M 5: Umweltethik

Herbstsemester 2019 / 2021

Modulverantwortung: Dr. Anna Deplazes Zemp, Dr. Ivo Wallimann-Helmer

ECTS-Punkte: 5

Themen u. a.:
Grundpositionen der Umweltethik: Anthropozentrismus, Pathozentrismus, Biozentrismus und alternative Ansätze; Tierethik; Artenschutz; Ökologie und Gentechnologie; Umwelt und Risiken; intergenerationelle Gerechtigkeit und Verantwortung für zukünftige Generationen; Nachhaltigkeit; Implementierungsfragen.
Dozierende:
Dr. Anna Deplazes-Zemp, Dr. Ivo Wallimann-Helmer u. a.

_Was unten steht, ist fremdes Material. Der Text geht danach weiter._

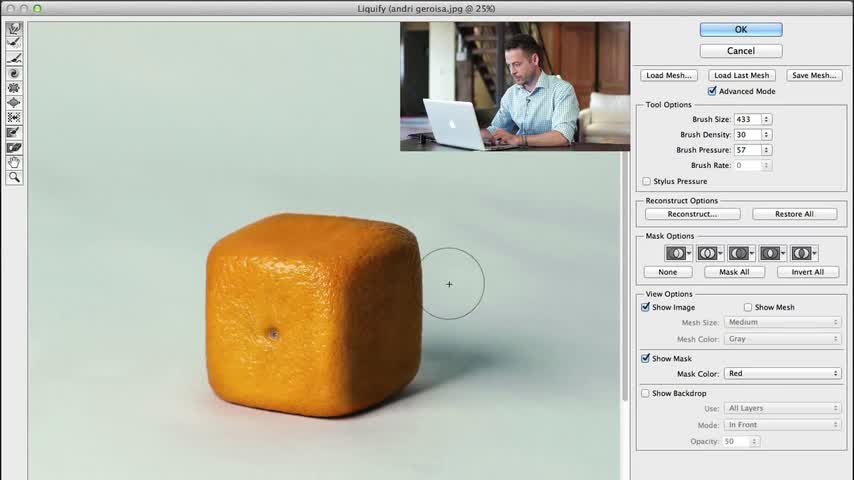Click the Brush Size stepper arrows
This screenshot has height=480, width=854.
coord(766,119)
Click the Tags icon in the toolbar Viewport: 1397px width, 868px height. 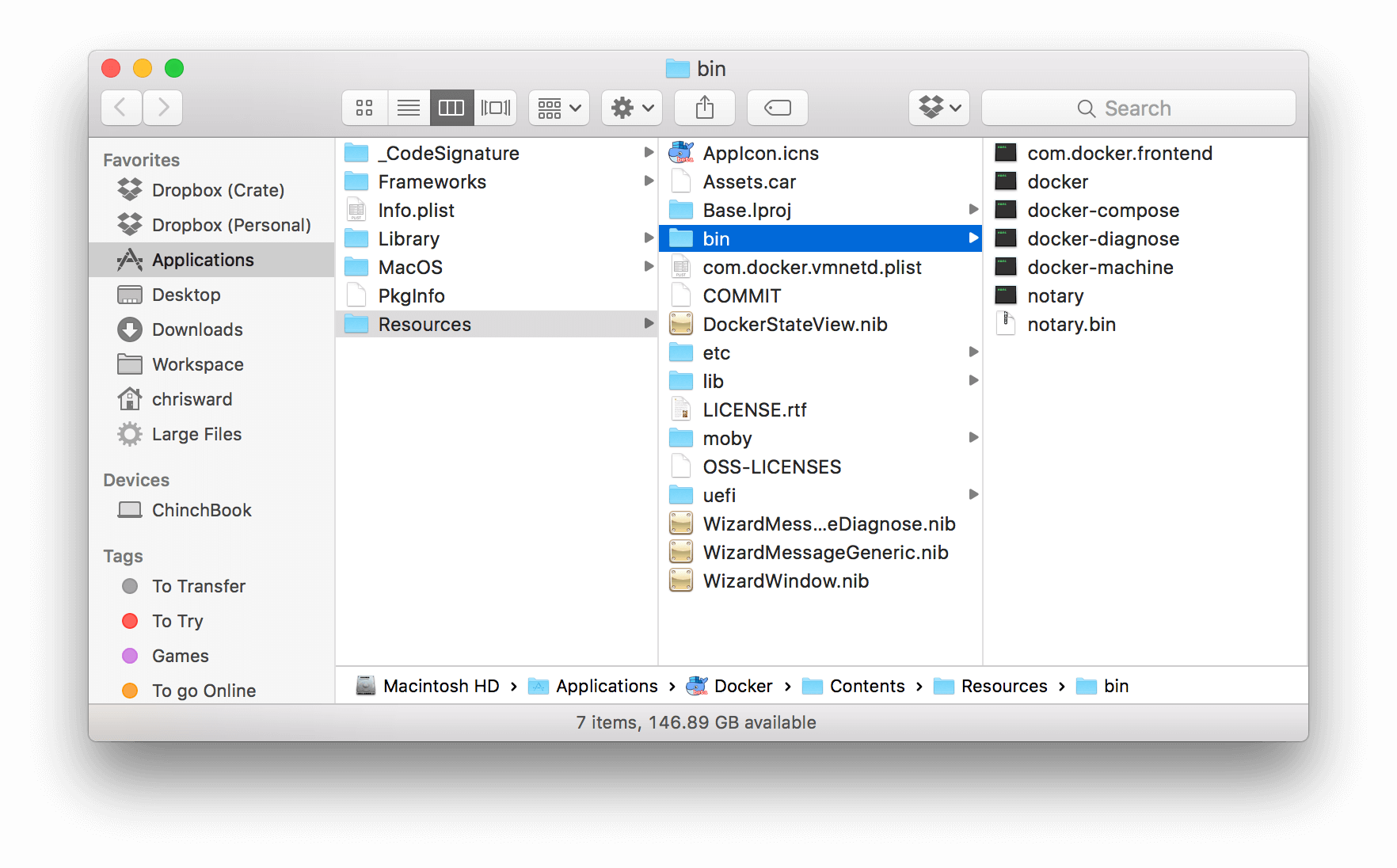777,108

Termine 2019: 15./16.11., 22./23.11., 29./30.11., 6./7.12.2019

Termine 2021: 5./6.11., 12./13.11., 19./20.11., 26./27.11.2021

Während es traditioneller Ethik über Jahrhunderte hinweg vornehmlich um unser Verhältnis zu anderen Menschen ging, fragt die Ethik seit den 1960er-Jahren zunehmend auch nach dem ethisch richtigen Umgang mit Tieren und der Natur insgesamt. Mit den technologischen Möglichkeiten hat sich auch die Handlungsmacht des Menschen vervielfältigt. Zum Teil irreversible Eingriffe in die Natur sind die Folge. Aber was heisst es überhaupt, in die Natur einzugreifen? Schon bei der Definition der Begriffe «Natur» und «Umwelt» sind sich Ethikerinnen und Ethiker uneins. Strittig ist auch, ob die Natur in sich moralisch wertvoll und deshalb schützenswert sei und, wenn ja, weshalb. Notorisch unklar ist überdies, ob wir gegenüber allen oder nur gegenüber leidensfähigen Lebewesen moralische Verpflichtungen haben. Und wie könnte eine «nachhaltige Entwicklung», die so oft gefordert wird, konkret aussehen? Dass dazu eine gewisse Rücksichtsnahme gegenüber zukünftigen Generationen gehört, ist unbestritten. Aber wie könnte diese aussehen und wie kann sie begründet werden?